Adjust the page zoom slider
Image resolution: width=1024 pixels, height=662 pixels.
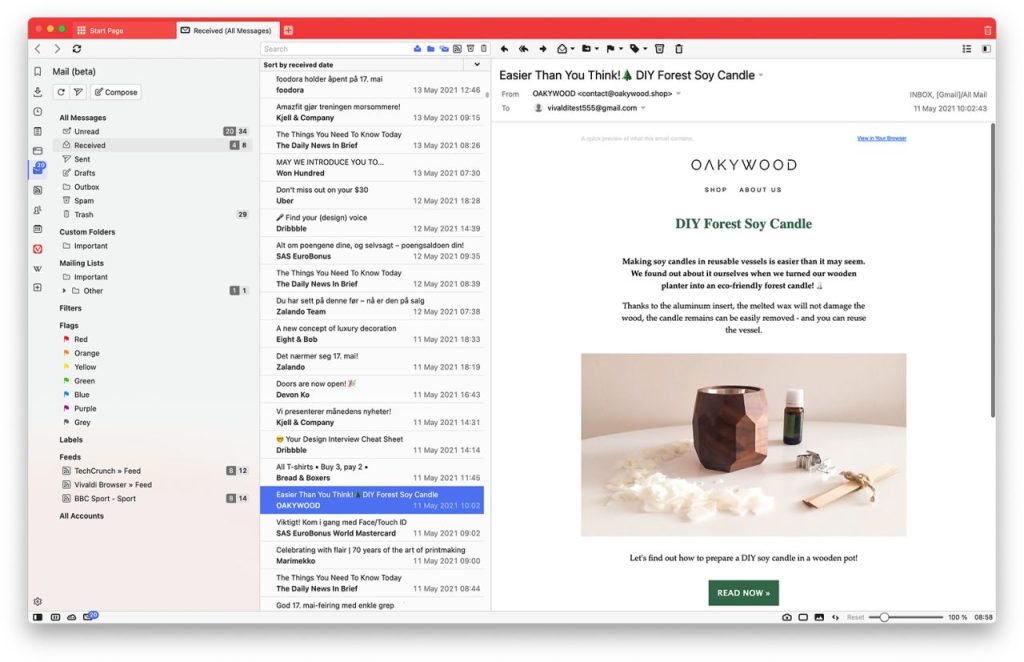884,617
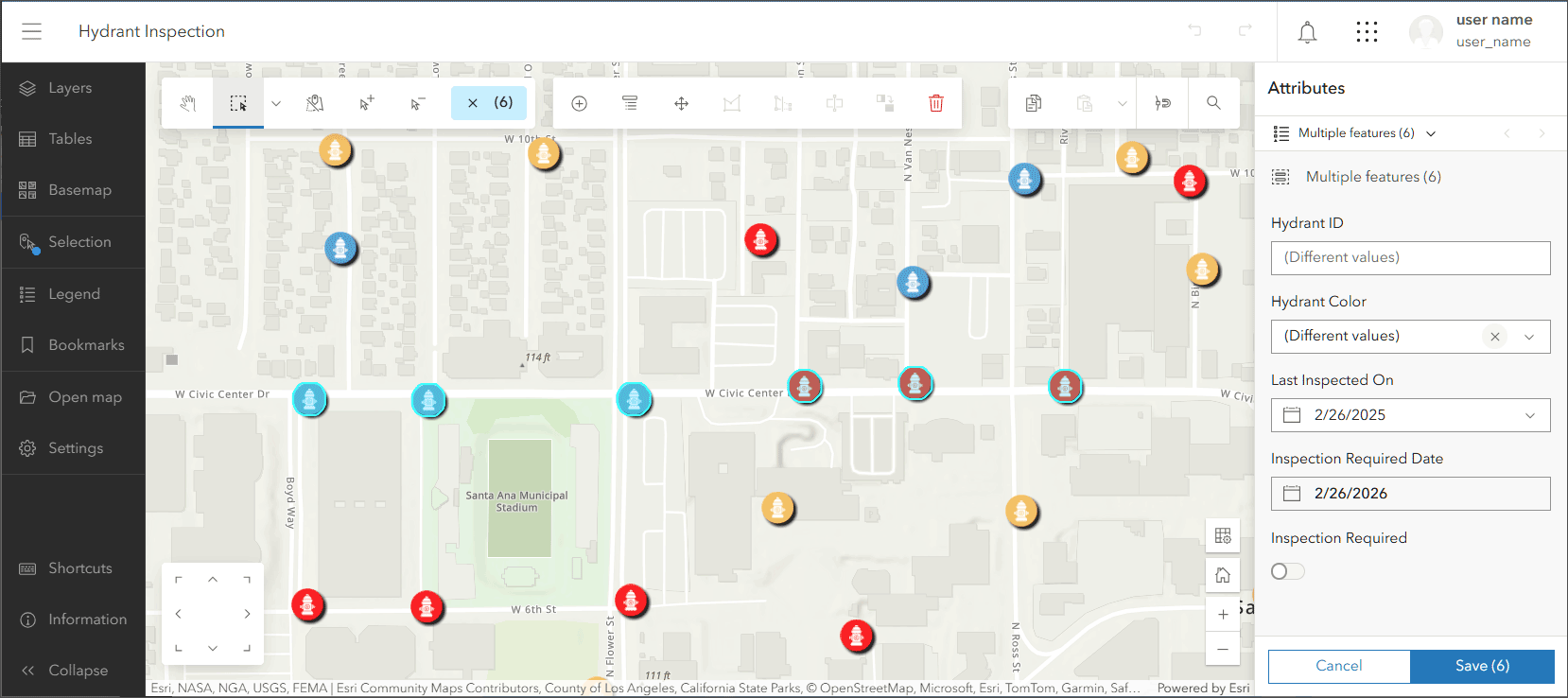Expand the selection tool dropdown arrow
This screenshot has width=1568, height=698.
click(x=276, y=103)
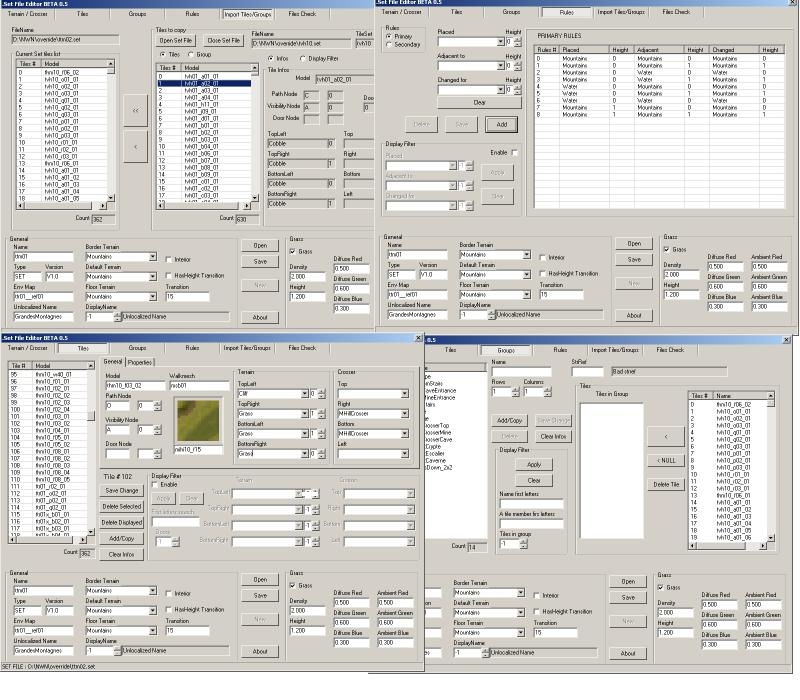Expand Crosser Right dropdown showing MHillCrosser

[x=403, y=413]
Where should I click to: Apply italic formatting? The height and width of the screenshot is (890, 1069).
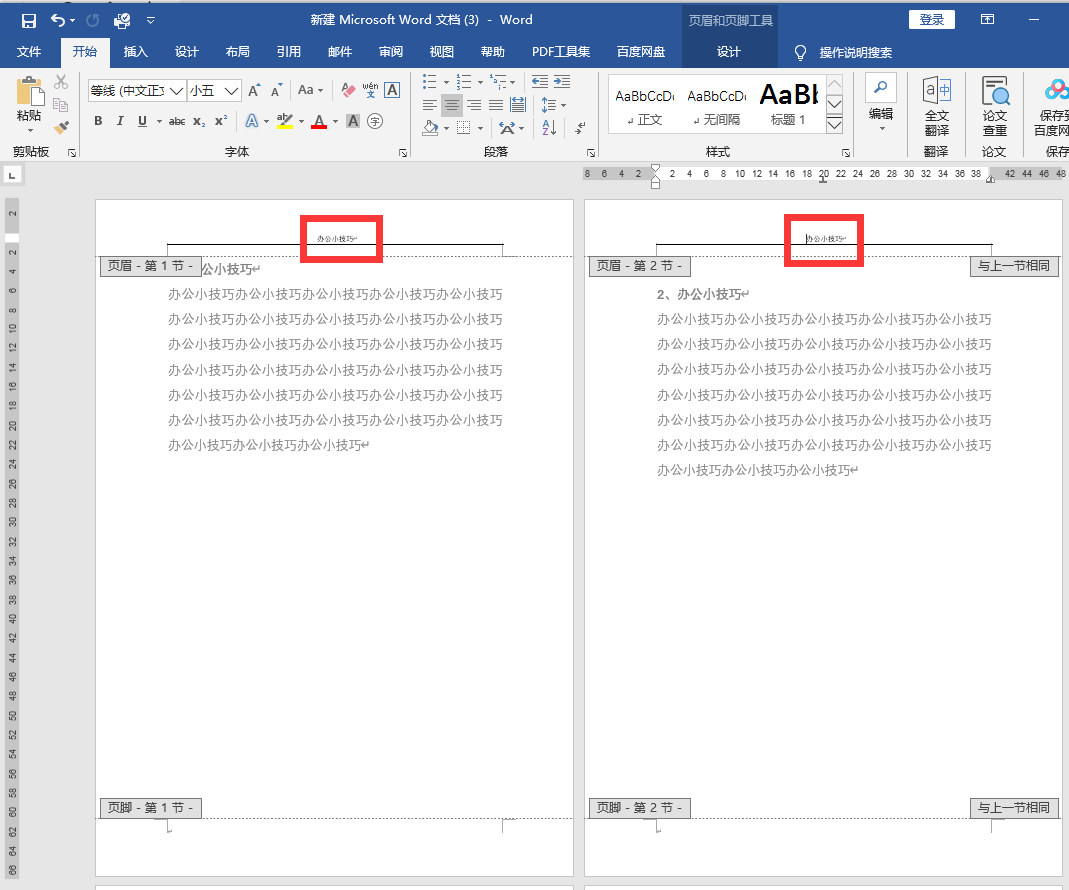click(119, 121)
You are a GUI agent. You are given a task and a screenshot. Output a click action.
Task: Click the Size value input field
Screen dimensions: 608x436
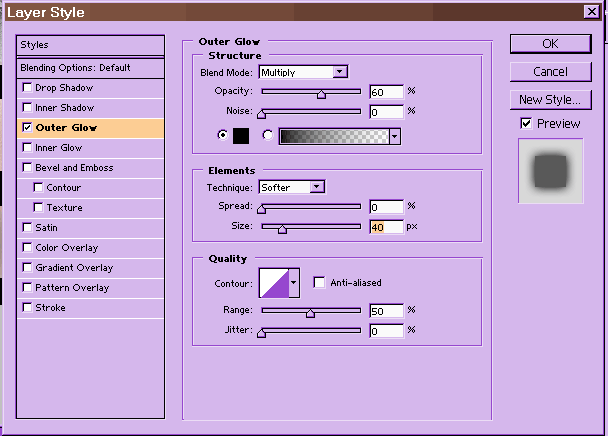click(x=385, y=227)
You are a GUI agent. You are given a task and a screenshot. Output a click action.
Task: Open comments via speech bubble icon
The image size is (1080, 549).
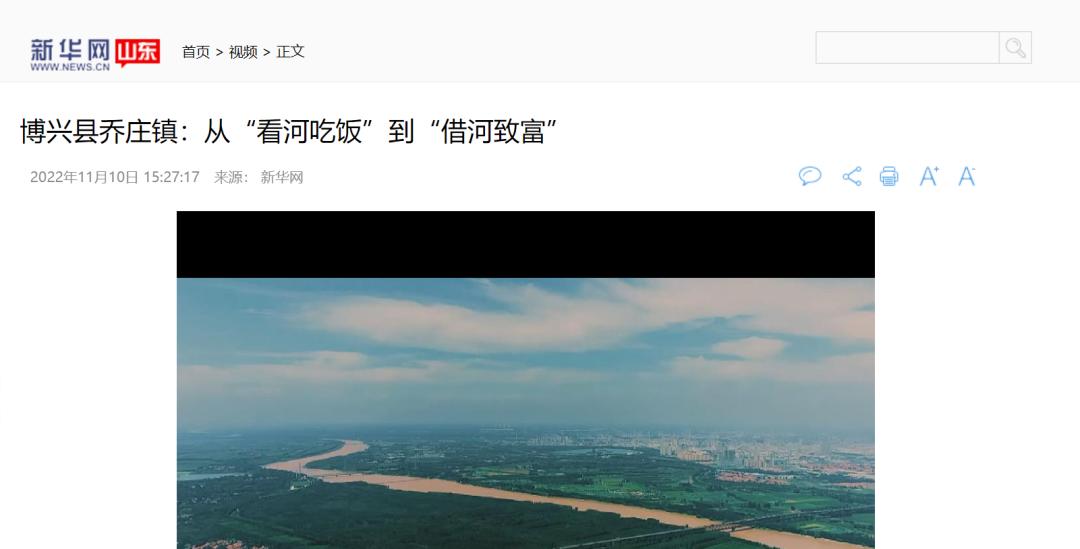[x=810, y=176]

### What to produce:
Each record above must be returned exactly as written, with its pictures omitted.

### Output of the exercise:
Adjust the page zoom slider
Image resolution: width=1024 pixels, height=662 pixels.
884,617
Expand the selection tool dropdown arrow
This screenshot has width=1568, height=698.
click(x=276, y=103)
Expand Crosser Right dropdown showing MHillCrosser

[x=403, y=413]
Where should I click to: Apply italic formatting? The height and width of the screenshot is (890, 1069).
click(119, 121)
You are a GUI agent. You are given a task and a screenshot. Output a click action.
Task: Click the Size value input field
Screen dimensions: 608x436
click(x=385, y=227)
You are a GUI agent. You are given a task and a screenshot. Output a click action.
Task: Open comments via speech bubble icon
The image size is (1080, 549).
[x=810, y=176]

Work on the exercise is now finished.